WHAT IS REQUIRED: Go through the listing below and show each line that has the word "will".

AVAILABLE DATA:
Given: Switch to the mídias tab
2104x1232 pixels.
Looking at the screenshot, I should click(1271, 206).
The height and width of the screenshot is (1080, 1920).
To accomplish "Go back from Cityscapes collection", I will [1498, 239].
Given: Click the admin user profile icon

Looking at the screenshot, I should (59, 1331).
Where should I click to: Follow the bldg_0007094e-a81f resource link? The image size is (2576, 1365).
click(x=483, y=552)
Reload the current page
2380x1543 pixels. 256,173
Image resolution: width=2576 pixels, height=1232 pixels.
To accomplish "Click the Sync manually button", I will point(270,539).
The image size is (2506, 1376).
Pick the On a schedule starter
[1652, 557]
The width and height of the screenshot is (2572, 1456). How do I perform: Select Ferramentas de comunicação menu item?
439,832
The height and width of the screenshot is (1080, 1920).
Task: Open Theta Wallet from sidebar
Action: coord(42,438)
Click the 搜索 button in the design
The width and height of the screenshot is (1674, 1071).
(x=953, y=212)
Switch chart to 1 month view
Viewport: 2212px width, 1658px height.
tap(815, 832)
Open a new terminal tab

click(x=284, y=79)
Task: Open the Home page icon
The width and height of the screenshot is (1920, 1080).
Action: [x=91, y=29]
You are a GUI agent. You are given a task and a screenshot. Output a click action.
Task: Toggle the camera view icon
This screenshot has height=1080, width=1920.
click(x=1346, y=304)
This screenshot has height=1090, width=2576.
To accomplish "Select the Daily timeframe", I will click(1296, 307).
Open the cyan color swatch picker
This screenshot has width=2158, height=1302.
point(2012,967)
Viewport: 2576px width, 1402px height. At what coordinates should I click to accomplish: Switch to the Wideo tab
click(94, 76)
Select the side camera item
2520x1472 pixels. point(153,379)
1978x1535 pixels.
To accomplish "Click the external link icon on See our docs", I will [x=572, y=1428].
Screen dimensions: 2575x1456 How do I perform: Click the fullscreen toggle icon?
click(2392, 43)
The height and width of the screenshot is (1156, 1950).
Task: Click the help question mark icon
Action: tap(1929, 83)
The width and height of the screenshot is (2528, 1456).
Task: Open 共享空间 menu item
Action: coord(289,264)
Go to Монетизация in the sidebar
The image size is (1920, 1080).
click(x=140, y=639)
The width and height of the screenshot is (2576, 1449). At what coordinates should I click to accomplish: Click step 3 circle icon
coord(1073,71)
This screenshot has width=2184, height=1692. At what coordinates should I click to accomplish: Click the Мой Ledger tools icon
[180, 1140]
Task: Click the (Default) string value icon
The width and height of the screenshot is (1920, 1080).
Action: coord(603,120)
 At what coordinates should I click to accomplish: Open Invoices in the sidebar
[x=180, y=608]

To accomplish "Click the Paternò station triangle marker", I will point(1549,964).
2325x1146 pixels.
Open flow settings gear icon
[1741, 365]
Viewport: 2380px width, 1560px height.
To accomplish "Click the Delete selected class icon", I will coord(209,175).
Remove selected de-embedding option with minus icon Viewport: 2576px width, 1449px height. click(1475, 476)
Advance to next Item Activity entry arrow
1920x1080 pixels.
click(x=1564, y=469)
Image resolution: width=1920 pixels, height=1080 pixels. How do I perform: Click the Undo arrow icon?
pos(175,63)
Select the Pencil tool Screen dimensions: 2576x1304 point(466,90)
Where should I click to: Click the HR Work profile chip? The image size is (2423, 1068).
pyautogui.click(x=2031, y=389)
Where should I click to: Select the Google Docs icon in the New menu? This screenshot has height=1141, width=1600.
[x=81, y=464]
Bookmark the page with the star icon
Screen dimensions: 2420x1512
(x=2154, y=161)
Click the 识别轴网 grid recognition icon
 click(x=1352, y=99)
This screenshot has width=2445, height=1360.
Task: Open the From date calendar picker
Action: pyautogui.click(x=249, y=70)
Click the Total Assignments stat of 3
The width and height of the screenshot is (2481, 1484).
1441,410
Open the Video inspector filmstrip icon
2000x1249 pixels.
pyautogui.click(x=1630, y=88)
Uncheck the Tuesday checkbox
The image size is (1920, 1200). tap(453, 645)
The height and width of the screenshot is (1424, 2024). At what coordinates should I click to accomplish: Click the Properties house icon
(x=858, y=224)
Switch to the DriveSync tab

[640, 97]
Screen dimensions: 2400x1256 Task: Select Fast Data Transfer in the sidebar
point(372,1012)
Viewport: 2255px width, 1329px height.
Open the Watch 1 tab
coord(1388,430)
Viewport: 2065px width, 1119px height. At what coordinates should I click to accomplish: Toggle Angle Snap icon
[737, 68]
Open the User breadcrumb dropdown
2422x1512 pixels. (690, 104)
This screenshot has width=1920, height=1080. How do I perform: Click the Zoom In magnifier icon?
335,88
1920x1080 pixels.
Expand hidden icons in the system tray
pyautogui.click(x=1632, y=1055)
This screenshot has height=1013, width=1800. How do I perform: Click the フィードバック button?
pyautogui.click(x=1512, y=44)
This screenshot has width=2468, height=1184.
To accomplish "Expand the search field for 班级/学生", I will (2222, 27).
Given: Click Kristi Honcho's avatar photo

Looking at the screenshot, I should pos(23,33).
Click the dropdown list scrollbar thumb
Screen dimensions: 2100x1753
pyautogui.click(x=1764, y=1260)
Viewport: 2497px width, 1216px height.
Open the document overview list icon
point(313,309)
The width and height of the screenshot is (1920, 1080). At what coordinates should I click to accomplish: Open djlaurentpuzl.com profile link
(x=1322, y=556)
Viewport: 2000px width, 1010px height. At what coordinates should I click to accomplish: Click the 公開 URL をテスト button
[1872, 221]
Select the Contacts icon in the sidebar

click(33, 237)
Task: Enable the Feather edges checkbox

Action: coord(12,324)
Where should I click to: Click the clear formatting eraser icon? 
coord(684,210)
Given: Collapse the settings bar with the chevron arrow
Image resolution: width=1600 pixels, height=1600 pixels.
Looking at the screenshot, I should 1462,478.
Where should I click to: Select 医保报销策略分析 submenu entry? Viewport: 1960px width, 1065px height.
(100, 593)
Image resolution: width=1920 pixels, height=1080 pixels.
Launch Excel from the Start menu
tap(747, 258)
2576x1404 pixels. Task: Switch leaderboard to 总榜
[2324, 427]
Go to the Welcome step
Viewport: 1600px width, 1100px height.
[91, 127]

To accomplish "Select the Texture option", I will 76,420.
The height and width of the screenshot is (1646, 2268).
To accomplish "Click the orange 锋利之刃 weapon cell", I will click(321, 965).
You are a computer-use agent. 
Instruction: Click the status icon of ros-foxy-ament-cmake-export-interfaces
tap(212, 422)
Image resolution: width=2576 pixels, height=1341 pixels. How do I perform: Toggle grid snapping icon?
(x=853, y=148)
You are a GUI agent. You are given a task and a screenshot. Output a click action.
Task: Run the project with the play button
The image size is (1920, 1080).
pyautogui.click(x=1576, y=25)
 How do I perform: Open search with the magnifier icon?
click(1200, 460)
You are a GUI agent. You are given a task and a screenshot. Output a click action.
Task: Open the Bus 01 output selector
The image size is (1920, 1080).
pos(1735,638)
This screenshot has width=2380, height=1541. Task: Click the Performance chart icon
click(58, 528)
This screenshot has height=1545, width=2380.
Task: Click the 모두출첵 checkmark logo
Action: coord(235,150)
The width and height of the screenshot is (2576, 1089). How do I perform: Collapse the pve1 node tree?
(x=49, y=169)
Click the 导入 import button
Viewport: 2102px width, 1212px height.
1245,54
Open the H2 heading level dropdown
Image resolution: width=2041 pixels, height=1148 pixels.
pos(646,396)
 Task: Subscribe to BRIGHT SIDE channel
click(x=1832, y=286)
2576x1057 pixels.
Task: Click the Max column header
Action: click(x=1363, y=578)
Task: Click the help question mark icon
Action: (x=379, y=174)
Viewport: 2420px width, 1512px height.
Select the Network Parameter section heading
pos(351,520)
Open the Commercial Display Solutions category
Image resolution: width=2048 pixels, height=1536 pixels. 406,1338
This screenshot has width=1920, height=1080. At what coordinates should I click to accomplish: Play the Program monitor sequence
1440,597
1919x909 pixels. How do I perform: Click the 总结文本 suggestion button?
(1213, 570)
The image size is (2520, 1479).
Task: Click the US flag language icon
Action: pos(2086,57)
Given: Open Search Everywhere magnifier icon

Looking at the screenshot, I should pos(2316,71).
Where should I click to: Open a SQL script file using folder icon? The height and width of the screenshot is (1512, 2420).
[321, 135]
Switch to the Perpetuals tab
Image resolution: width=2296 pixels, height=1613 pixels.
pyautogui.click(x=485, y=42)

TASK RESPONSE:
To accomplish "Go back from Cityscapes collection", I will [1498, 239].
To accomplish "Click the Sync manually button", I will point(270,539).
To accomplish "Select the Daily timeframe", I will click(1296, 307).
To accomplish "Click the external link icon on See our docs", I will [x=572, y=1428].
To accomplish "Click the Paternò station triangle marker", I will point(1549,964).
To accomplish "Click the Delete selected class icon", I will coord(209,175).
To accomplish "Expand the search field for 班级/学生", I will (2222, 27).
To accomplish "Select the Texture option", I will 76,420.
To accomplish "Click the orange 锋利之刃 weapon cell", I will click(321, 965).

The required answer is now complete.